5. The combination of the belief that right answers exist in law with despair about the general indifference or disrepute accompanying their discovery marks the dilemma of the legalist. The ICJ may order Russia or Israel to stop the war or change their conduct but nothing much happens. The pragmatist’s problem is the opposite: the law does not provide right answers; the solutions must be sought in context. But the context is complex and ever-changing. The more certain the law, the weaker its power when a strong state disagrees with it, as the ICJ decision shows. Uncertain, indeterminate law is a better tool for the great powers. The right to (preventive) defence says very little about its means; it is the preferred law of Israel. The hasard professionnel of international lawyers is that they are the ultimate exponents of a law whose power is in inverse proportion to its certainty. This combination of interpretative pre-eminence and political irrelevance shadows the debates of international lawyers like Hamlet’s ghost.

6. Marti Koskenniemi answered Anderson’s devastating critique of international law by arguing that the law of the UN Charter and treaty-making diplomacy, what I called the law about the liminal aspects of war, occupation, killing and dying. But what he calls “the legal infrastructure of global capitalism”, laws that regulate “social life by distributing rights and duties, powers and vulnerabilities to groups across the world…they form a ubiquitous and immensely powerful aspect of the way we are all ruled.” [2] Trump’s interactional policy of “gunboats, helicopters and oil” combines the two aspects of international law: The public law of the strong and the private law of the rich. Swords and capital, tanks and banks (or oil companies). 

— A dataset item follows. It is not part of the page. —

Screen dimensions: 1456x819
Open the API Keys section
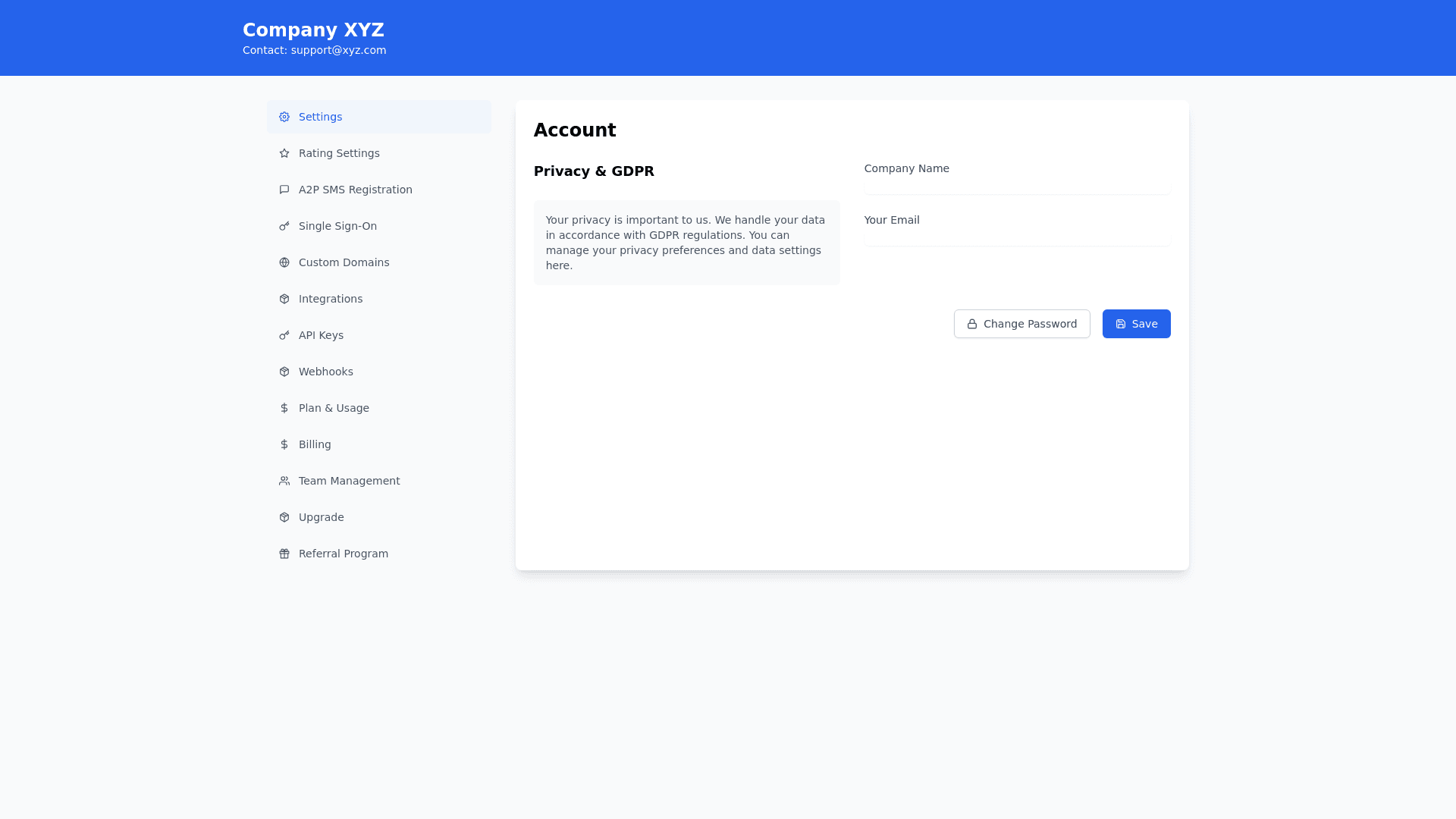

7. Can progressive international lawyers influence the decision to start war (jus ad bellum) or the conduct of war (jus in bello)? Tony Blair on the eve of the Iraq war turned legality into a tool of legitimacy. Blair disregarded and manipulated legal advice to offer a legal gloss to what he had already decided. This was a rare occasion in which academic legal expertise seemed to acquire immediate political significance. A few senior British and Australian international lawyers wrote to The Guardian arguing that the planned military action was illegal. They were criticised by the pragmatists for undermining the critique of formalism, to which they were committed, by using international law as if it could give right answers and stop war. But formal arguments can be put to political use. In a debate carried out in terms of legal expertise, the lawyers can use their status and knowledge to construct anti-war arguments. In the debate about the war in Gaza, international lawyers should but did not join their voices with the global anti-war campaign by giving technical arguments against the murderous and genocidal conduct of the war. Lenin said that he would use the rope capitalists sold to him to hang capitalism. We can still use the law to try and stop unlawful wars and invasions or resist war’s murderous results, even if we know that it will not succeed. Maduro will be convicted, the Venezuelan oil will be taken by American companies. We can mobilise people around the hypocrisy of international law. But we must also use it to delegitimise power and capital. We must try the impossible to achieve the possible.

But next time you hear some good meaning international lawyer enthuse about the “international legal order” and the “liberal rule of law”, please tell them to align their ideals with the reality of the world.


[1] Perry Anderson, “The Standard of Civilisation”, New Left Review 143 (2023).

[2] Marti Koskenniemi, “The Laws that rule us”, New Left Review 154 (2025).